Catalán’s groundbreaking prosthetic device utilizes the technique of osseo-integration to provide patients with a comfortable-fitting prosthetic. He then adds cutting edge neuro-control to give them almost full control over the limb. Pioneered by Rickard Brånemark and his colleagues at Sahlgrenska University Hospital, osseo-integration takes a different approach to artificial limbs than traditional prosthetic design, which uses a suspension system to attach the arm to a patient. These suspension systems limit the movement of the limb, making it difficult for a patient to lift their arms beyond a certain point. They also can be so uncomfortable that many patients stop wearing their artificial limb, losing any benefits they would gain from the device.

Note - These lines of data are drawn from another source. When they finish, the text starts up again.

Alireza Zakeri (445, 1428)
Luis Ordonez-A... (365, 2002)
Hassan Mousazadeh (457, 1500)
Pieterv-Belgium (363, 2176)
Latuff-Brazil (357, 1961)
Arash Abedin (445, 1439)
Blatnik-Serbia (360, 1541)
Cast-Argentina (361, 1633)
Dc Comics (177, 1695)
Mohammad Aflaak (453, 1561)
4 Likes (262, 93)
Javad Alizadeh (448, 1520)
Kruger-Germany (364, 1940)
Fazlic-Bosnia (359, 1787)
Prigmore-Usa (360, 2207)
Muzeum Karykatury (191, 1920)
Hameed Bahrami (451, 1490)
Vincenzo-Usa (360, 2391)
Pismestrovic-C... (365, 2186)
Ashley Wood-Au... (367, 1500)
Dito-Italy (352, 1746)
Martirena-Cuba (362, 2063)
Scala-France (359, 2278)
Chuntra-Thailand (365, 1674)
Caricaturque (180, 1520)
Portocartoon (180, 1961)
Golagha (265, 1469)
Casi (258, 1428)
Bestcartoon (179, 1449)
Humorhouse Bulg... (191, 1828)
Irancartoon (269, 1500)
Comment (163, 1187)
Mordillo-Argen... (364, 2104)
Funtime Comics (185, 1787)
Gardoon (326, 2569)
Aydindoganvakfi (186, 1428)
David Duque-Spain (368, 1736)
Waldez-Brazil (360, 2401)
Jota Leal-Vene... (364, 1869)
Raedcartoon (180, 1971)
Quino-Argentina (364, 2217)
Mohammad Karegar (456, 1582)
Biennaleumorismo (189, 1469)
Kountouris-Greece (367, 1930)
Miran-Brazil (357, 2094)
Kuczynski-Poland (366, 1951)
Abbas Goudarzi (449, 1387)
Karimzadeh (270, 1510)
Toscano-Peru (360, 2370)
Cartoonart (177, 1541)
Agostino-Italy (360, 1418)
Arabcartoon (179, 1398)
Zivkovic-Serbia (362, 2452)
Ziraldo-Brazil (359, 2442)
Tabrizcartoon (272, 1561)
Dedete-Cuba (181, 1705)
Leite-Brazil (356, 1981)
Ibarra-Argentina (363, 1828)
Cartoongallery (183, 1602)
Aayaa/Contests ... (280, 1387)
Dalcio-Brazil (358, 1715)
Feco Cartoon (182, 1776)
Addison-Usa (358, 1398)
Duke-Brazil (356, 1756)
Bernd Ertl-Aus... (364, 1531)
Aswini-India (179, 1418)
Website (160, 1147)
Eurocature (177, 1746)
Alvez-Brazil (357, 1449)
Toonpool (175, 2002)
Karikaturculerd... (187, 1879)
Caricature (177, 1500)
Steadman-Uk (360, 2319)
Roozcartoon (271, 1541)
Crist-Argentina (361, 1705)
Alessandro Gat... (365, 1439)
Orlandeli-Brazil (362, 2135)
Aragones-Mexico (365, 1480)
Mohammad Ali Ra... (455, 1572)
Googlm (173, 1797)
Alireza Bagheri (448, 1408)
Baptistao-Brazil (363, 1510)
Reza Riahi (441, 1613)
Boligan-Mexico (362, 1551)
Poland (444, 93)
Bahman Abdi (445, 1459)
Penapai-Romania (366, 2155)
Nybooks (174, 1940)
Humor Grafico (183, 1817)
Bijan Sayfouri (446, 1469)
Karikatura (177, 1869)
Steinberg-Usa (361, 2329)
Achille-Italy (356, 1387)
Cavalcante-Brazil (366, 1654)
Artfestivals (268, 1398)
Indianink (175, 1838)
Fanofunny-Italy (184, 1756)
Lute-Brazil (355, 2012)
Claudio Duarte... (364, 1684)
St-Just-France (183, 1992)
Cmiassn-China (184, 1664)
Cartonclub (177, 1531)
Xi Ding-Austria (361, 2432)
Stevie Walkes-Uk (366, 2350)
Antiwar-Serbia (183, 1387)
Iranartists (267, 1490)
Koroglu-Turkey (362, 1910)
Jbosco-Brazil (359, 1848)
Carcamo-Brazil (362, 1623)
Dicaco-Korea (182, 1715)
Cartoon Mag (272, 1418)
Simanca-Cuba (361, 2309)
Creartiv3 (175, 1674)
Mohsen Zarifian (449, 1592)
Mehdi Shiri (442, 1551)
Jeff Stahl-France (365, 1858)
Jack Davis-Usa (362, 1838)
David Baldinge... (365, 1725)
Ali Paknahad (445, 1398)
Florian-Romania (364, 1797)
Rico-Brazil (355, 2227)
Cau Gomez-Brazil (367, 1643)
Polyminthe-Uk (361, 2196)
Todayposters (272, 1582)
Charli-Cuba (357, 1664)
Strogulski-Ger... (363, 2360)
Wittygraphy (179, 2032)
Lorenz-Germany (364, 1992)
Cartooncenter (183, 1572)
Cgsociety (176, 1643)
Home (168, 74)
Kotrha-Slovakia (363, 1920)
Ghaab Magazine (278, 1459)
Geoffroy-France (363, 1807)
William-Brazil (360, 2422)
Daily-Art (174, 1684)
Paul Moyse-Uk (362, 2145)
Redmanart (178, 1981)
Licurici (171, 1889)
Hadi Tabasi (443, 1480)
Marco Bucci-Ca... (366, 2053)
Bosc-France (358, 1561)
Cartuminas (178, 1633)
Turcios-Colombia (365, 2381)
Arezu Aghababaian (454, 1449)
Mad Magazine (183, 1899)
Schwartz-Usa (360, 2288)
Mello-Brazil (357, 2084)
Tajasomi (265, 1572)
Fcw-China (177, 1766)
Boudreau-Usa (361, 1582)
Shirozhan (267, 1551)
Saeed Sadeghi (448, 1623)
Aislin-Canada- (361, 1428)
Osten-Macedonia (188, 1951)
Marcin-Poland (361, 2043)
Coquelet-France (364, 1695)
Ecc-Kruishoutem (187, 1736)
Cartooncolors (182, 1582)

Osseo-integration overcomes these hurdles, providing mechanical stability by attaching directly to the patient’s bones. The technique uses a titanium anchor that is implanted into the bone, and following this, bone cells grow tightly around the titanium, enabling researchers to attach the prosthesis directly to the skeleton. This technique allows for the comfortable attachment of artificial limbs to the body. It also lets users move their arms in their full range of motion.
With a comfortable limb in place, Max Ortiz Catalán then designed a neuro-control system that takes advantage of the patient’s existing nervous system and musculature. The team uses implanted neuromuscular electrodes that offer improved control over surface implants, which take longer to respond and are affected by external conditions.
Catalán’s implanted electrodes require little muscular effort, and allow patients to move their artificial limbs with both precision and speed. The internal implants also are impervious to weather conditions, providing patients with the freedom to use their prosthesis outside in the bone-numbing cold of the winter and the searing heat of summer.
The first mind-and-body connected prosthetic device was implanted in a patient in 2013. The system has remained stable for the past several years, providing both a full range of mechanical movement and offering extra features such as tactile feedback. In the future, the team hopes to integrate additional sensors into the prosthetic to further mimic the complex operations of a limb. They also want to expand their prosthetics beyond the arm and support other areas such as the leg.